--- Materials provided ---

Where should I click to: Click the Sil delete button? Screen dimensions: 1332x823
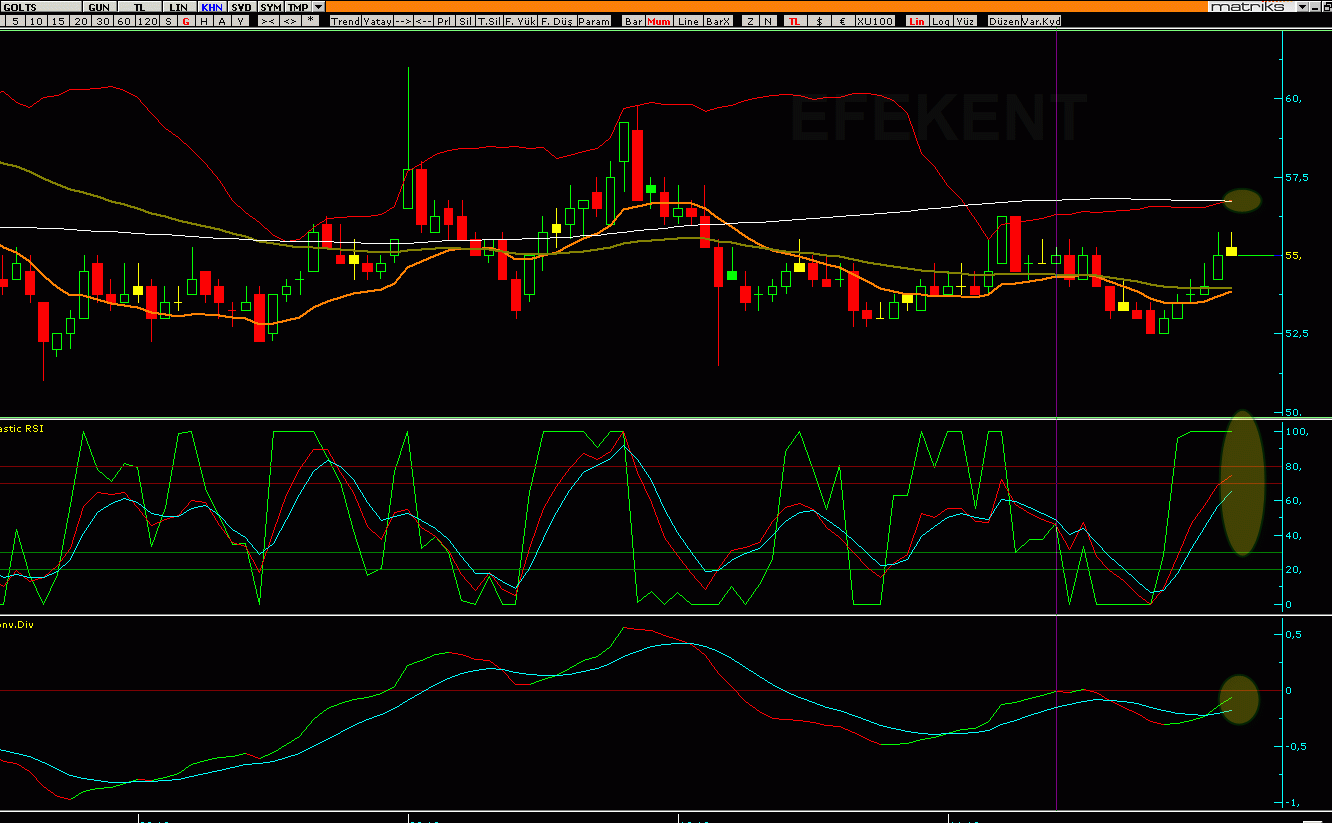(465, 21)
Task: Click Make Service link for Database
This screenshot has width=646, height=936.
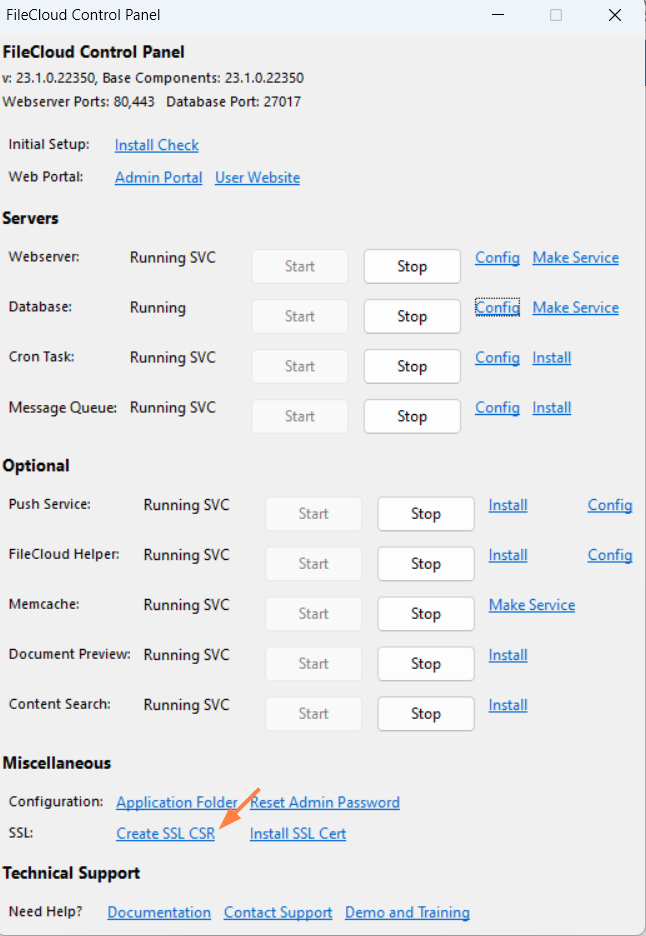Action: pyautogui.click(x=575, y=308)
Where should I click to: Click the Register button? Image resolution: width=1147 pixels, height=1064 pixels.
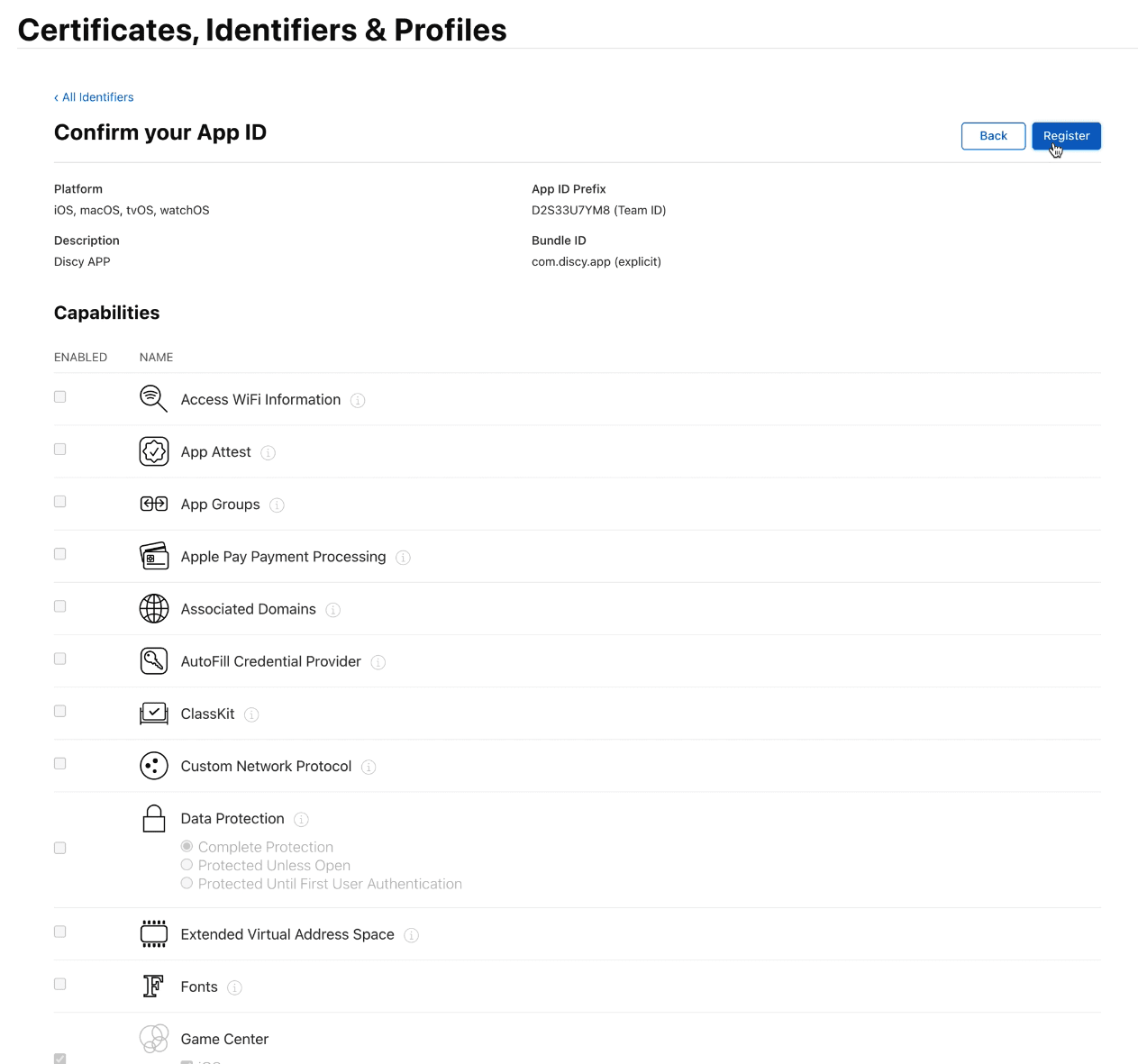pos(1066,136)
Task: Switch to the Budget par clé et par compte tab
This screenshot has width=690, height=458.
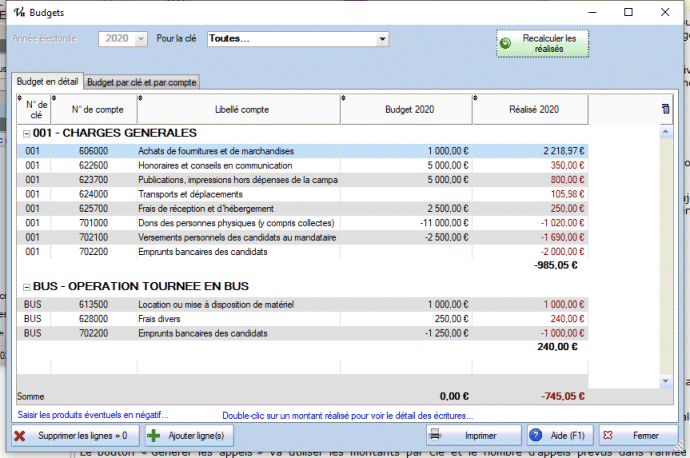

---

Gather up every line in the data above that contains the word "Task", copying each one.

Task: Click Make Service link for Database
Task: Switch to the Budget par clé et par compte tab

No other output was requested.